Problems and tasks –
A – Translate this sentence from the excerpt on the Eucharist into French: "It was a journey that would take them to the farthest reaches of the known world."
B – Carry the excerpt on the Eucharist forward, starting right after its final sentence.

Though they hardly knew it, the apostles, as they enjoyed their Seder on that night of mysterious endings and beginnings, were about to set out on a journey, just as their ancestors had. It was a journey that would take them to the farthest reaches of the known world. It was a journey that would start the church on an adventure that, even with the passage of 2,000 years, has yet to end. How, Jesus must have wondered, was this little flock to be corralled toward paradise? How, except by tasting and seeing that the Lord is good? Let them have something of heaven. Let them come to depend on the new bread from heaven.
John Mulderig
March 20, 2005
Divine Banquet, V
Looking out over the holy city of Jerusalem, Jesus had wept at the knowledge of its coming destruction. It would survive the end of his own earthly life by a mere 40 years and would take with it the whole cult of sacrifice prescribed for God’s people in the Pentateuch. The age of the Old Covenant was passing away, at once dying and being reborn after the pattern of the very paschal mystery that was displacing it.
Such, however, was not to be the fate of the New Covenant. This was to be, in Jesus’ words, an "everlasting covenant": everlasting because, like the new revelation on which it rested, it was prefect, all-sufficient, universal, and unsurpassable. Yet, if this covenant was to survive all the assaults of human fallibility and degradation, from the very hour of the crucifixion until the end of time, it must involve a guarantee of permanent holiness, a pledge of the divine presence. This pledge was the gift that Jesus desired, so earnestly, to give to his barely comprehending apostles before, as the night deepened to its darkest hour, he must leave them.
He must leave them, and he must remain with them.
John Mulderig
March 13, 2005
What makes the far-flung church of today holy is precisely what made the Upper Room holy more than 2,000 years ago: the faithful and powerful presence of the Lord. Even as the apostles gathered for their celebration of the Passover, that presence was soon to be withdrawn. "A little while now," Jesus tells them in the Gospel of John, "and the world will see me no more."
. . . It is indeed God’s will that the church should be holy. And how could our Lord have espoused a bride who was anything less? If the church could only remain holy through the abiding presence of her bridegroom, then it would be necessary for the Lord to remain in the midst of the church even as he appeared to depart.
John Mulderig
March 6, 2005
Divine Banquet, III
The Eucharist, properly understood, is not simply a meal, but a feast, and a very specific kind of feast: the kind that celebrates a marriage. . . . The whole course of salvation history . . . has had only one theme and one dynamic, namely, God’s efforts to reestablish the covenant relationship between himself and mankind and to secure that relationship against the corrosive effects of human sin. . . .

Data segment –
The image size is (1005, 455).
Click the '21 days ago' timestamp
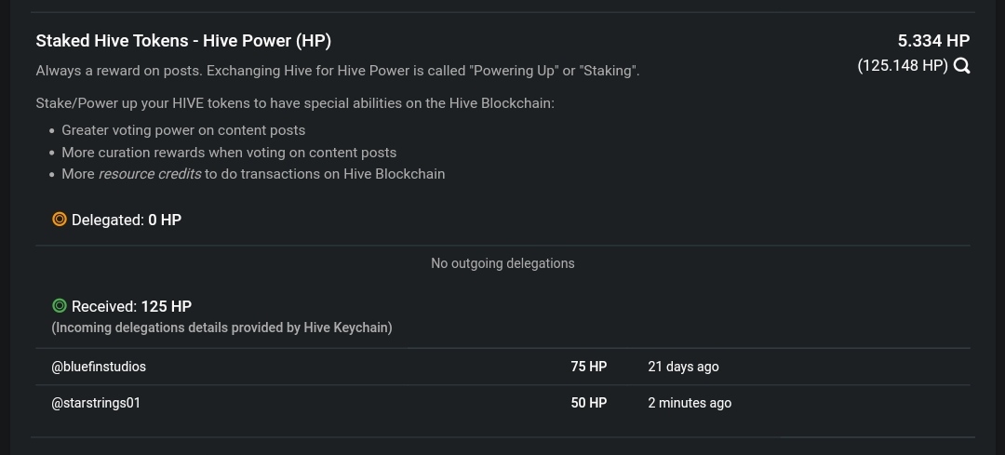point(683,367)

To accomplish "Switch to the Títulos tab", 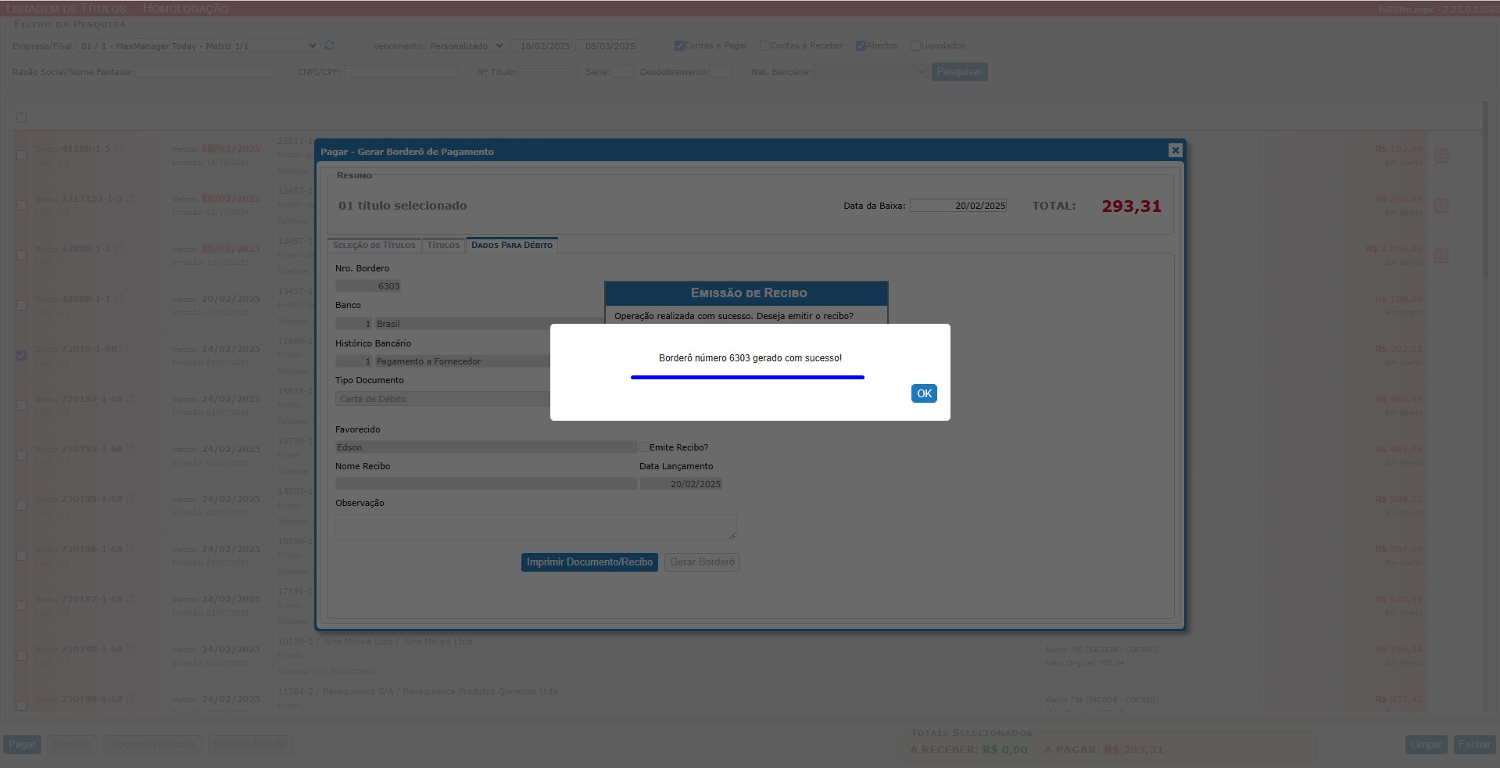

Response list –
A – C'était un voyage qui les mènerait jusqu'aux confins du monde connu.

B –
Small wonder, then, that one of our Lord’s favorite images for the kingdom of heaven should have been a wedding feast. Small wonder too that Saint Paul should repeatedly identify the church both as the bride of Christ and as his body. What, after all, is the true meaning of the incarnation if not this: that the heavenly bridegroom and his earthly bride have indeed become one flesh?
It was, perhaps, our Lord alone, of all the company [in the upper room], who recognized this mysterious reality as he celebrated and solemnized it on the night of Holy Thursday. As must every bridegroom, he was preparing to lay down his life for his bride. Within 24 hours, he would welcome and embrace her, making her irrevocably his own not in the [warmth] of a marriage bed, but on the lonely eminence of the cross.
How much, both of divine providence and of human history, had gone into the making of this moment.
John Mulderig
February 27, 2005
Divine Banquet, II
The most venerable of our English dictionaries defines a meal as "an occasion of taking food." On the basis of this broad definition, even an atheist could hardly deny that the Christian Eucharist is truly a meal.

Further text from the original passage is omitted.